Word for word, restate each entry in the listing below.

Input records Block Start

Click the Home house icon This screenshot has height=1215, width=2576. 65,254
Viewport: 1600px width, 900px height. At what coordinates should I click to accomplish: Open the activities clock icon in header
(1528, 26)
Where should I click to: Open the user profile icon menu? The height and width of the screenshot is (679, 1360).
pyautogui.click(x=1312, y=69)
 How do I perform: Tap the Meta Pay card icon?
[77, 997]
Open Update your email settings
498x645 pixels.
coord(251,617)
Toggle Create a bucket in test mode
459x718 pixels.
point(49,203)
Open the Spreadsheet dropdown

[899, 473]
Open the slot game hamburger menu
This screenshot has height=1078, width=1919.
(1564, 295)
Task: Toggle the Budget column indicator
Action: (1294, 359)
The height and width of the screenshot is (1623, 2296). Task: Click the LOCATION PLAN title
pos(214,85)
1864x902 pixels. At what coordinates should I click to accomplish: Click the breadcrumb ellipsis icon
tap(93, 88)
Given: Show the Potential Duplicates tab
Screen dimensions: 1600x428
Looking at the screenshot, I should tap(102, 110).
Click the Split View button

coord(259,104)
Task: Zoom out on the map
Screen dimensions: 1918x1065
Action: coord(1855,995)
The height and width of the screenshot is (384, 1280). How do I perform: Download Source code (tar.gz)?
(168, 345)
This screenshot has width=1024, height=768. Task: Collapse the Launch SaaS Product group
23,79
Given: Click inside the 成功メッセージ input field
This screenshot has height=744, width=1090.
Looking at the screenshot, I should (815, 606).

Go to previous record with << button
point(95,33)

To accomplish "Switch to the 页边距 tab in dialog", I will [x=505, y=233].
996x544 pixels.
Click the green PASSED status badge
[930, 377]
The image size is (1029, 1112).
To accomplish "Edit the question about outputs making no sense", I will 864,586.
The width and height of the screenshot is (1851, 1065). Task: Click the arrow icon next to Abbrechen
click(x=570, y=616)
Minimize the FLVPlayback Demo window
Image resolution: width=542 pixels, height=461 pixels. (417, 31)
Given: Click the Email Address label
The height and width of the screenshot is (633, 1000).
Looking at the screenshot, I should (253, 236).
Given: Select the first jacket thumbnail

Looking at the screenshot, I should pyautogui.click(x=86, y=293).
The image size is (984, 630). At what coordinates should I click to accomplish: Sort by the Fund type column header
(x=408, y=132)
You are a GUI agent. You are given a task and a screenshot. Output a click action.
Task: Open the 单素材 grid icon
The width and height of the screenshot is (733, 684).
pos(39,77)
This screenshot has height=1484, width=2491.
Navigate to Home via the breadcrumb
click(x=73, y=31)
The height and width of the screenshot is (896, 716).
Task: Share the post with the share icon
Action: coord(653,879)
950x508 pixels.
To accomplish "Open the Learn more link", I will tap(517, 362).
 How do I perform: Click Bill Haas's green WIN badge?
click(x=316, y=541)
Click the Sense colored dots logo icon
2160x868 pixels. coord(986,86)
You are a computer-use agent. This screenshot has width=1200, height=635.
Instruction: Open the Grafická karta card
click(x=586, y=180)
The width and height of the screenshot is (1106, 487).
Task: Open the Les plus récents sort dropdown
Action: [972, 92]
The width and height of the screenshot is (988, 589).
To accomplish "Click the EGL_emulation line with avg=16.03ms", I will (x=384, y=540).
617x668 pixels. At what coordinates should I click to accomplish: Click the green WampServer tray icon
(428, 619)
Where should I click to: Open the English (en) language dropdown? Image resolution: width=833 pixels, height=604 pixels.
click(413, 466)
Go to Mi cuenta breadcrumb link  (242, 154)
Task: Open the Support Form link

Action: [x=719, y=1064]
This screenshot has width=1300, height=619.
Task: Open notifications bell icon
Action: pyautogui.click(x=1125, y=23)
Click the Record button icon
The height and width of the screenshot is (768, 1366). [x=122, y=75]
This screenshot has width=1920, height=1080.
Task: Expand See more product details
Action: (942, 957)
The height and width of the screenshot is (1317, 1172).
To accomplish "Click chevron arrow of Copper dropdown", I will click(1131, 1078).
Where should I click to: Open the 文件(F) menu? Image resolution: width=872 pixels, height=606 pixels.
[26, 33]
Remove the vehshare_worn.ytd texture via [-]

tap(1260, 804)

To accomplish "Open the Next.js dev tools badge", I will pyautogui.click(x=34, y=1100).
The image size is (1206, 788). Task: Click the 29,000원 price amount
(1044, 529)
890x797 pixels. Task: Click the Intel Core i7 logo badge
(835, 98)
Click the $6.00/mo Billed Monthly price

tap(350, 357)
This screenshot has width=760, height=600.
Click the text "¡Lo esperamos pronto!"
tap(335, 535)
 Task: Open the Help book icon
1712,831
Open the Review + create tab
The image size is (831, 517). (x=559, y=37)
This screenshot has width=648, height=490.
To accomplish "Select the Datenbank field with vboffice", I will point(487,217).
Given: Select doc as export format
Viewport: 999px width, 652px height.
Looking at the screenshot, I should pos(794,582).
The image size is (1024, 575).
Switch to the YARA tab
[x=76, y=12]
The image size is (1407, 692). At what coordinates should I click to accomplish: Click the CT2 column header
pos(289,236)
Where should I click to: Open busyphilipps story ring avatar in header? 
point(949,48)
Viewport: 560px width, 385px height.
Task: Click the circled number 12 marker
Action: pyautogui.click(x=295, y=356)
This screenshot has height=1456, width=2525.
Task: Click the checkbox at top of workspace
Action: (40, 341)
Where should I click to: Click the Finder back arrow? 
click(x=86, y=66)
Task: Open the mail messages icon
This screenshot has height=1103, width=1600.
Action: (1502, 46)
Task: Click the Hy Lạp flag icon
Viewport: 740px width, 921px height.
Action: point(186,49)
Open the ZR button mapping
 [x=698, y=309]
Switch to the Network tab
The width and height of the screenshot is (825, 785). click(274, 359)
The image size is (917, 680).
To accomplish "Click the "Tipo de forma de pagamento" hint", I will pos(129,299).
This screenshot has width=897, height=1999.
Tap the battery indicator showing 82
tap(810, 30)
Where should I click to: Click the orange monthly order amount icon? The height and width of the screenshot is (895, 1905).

Input records Block End

◆ Exercise output:
Click the Home house icon This screenshot has height=1215, width=2576. 65,254
Viewport: 1600px width, 900px height. At what coordinates should I click to accomplish: Open the activities clock icon in header
(1528, 26)
Where should I click to: Open the user profile icon menu? The height and width of the screenshot is (679, 1360).
pyautogui.click(x=1312, y=69)
 How do I perform: Tap the Meta Pay card icon?
[77, 997]
Open Update your email settings
498x645 pixels.
coord(251,617)
Toggle Create a bucket in test mode
459x718 pixels.
point(49,203)
Open the Spreadsheet dropdown

[899, 473]
Open the slot game hamburger menu
This screenshot has height=1078, width=1919.
(1564, 295)
Task: Toggle the Budget column indicator
Action: (1294, 359)
The height and width of the screenshot is (1623, 2296). Task: Click the LOCATION PLAN title
pos(214,85)
1864x902 pixels. At what coordinates should I click to accomplish: Click the breadcrumb ellipsis icon
tap(93, 88)
Given: Show the Potential Duplicates tab
Screen dimensions: 1600x428
Looking at the screenshot, I should tap(102, 110).
Click the Split View button

coord(259,104)
Task: Zoom out on the map
Screen dimensions: 1918x1065
Action: coord(1855,995)
The height and width of the screenshot is (384, 1280). How do I perform: Download Source code (tar.gz)?
(168, 345)
This screenshot has width=1024, height=768. Task: Collapse the Launch SaaS Product group
23,79
Given: Click inside the 成功メッセージ input field
This screenshot has height=744, width=1090.
Looking at the screenshot, I should (815, 606).

Go to previous record with << button
point(95,33)

To accomplish "Switch to the 页边距 tab in dialog", I will [x=505, y=233].
996x544 pixels.
Click the green PASSED status badge
[930, 377]
The image size is (1029, 1112).
To accomplish "Edit the question about outputs making no sense", I will 864,586.
The width and height of the screenshot is (1851, 1065). Task: Click the arrow icon next to Abbrechen
click(x=570, y=616)
Minimize the FLVPlayback Demo window
Image resolution: width=542 pixels, height=461 pixels. (417, 31)
Given: Click the Email Address label
The height and width of the screenshot is (633, 1000).
Looking at the screenshot, I should (253, 236).
Given: Select the first jacket thumbnail

Looking at the screenshot, I should pyautogui.click(x=86, y=293).
The image size is (984, 630). At what coordinates should I click to accomplish: Sort by the Fund type column header
(x=408, y=132)
You are a GUI agent. You are given a task and a screenshot. Output a click action.
Task: Open the 单素材 grid icon
The width and height of the screenshot is (733, 684).
pos(39,77)
This screenshot has height=1484, width=2491.
Navigate to Home via the breadcrumb
click(x=73, y=31)
The height and width of the screenshot is (896, 716).
Task: Share the post with the share icon
Action: coord(653,879)
950x508 pixels.
To accomplish "Open the Learn more link", I will tap(517, 362).
 How do I perform: Click Bill Haas's green WIN badge?
click(x=316, y=541)
Click the Sense colored dots logo icon
2160x868 pixels. coord(986,86)
You are a computer-use agent. This screenshot has width=1200, height=635.
Instruction: Open the Grafická karta card
click(x=586, y=180)
The width and height of the screenshot is (1106, 487).
Task: Open the Les plus récents sort dropdown
Action: [972, 92]
The width and height of the screenshot is (988, 589).
To accomplish "Click the EGL_emulation line with avg=16.03ms", I will (x=384, y=540).
617x668 pixels. At what coordinates should I click to accomplish: Click the green WampServer tray icon
(428, 619)
Where should I click to: Open the English (en) language dropdown? Image resolution: width=833 pixels, height=604 pixels.
click(413, 466)
Go to Mi cuenta breadcrumb link  (242, 154)
Task: Open the Support Form link

Action: [x=719, y=1064]
This screenshot has width=1300, height=619.
Task: Open notifications bell icon
Action: pyautogui.click(x=1125, y=23)
Click the Record button icon
The height and width of the screenshot is (768, 1366). [x=122, y=75]
This screenshot has width=1920, height=1080.
Task: Expand See more product details
Action: (942, 957)
The height and width of the screenshot is (1317, 1172).
To accomplish "Click chevron arrow of Copper dropdown", I will click(1131, 1078).
Where should I click to: Open the 文件(F) menu? Image resolution: width=872 pixels, height=606 pixels.
[26, 33]
Remove the vehshare_worn.ytd texture via [-]

tap(1260, 804)

To accomplish "Open the Next.js dev tools badge", I will pyautogui.click(x=34, y=1100).
The image size is (1206, 788). Task: Click the 29,000원 price amount
(1044, 529)
890x797 pixels. Task: Click the Intel Core i7 logo badge
(835, 98)
Click the $6.00/mo Billed Monthly price

tap(350, 357)
This screenshot has width=760, height=600.
Click the text "¡Lo esperamos pronto!"
tap(335, 535)
 Task: Open the Help book icon
1712,831
Open the Review + create tab
The image size is (831, 517). (x=559, y=37)
This screenshot has width=648, height=490.
To accomplish "Select the Datenbank field with vboffice", I will point(487,217).
Given: Select doc as export format
Viewport: 999px width, 652px height.
Looking at the screenshot, I should pos(794,582).
The image size is (1024, 575).
Switch to the YARA tab
[x=76, y=12]
The image size is (1407, 692). At what coordinates should I click to accomplish: Click the CT2 column header
pos(289,236)
Where should I click to: Open busyphilipps story ring avatar in header? 
point(949,48)
Viewport: 560px width, 385px height.
Task: Click the circled number 12 marker
Action: pyautogui.click(x=295, y=356)
This screenshot has height=1456, width=2525.
Task: Click the checkbox at top of workspace
Action: (40, 341)
Where should I click to: Click the Finder back arrow? 
click(x=86, y=66)
Task: Open the mail messages icon
This screenshot has height=1103, width=1600.
Action: (1502, 46)
Task: Click the Hy Lạp flag icon
Viewport: 740px width, 921px height.
Action: point(186,49)
Open the ZR button mapping
 [x=698, y=309]
Switch to the Network tab
The width and height of the screenshot is (825, 785). click(274, 359)
The image size is (917, 680).
To accomplish "Click the "Tipo de forma de pagamento" hint", I will pos(129,299).
This screenshot has width=897, height=1999.
Tap the battery indicator showing 82
tap(810, 30)
Where should I click to: Click the orange monthly order amount icon? The height and width of the screenshot is (895, 1905).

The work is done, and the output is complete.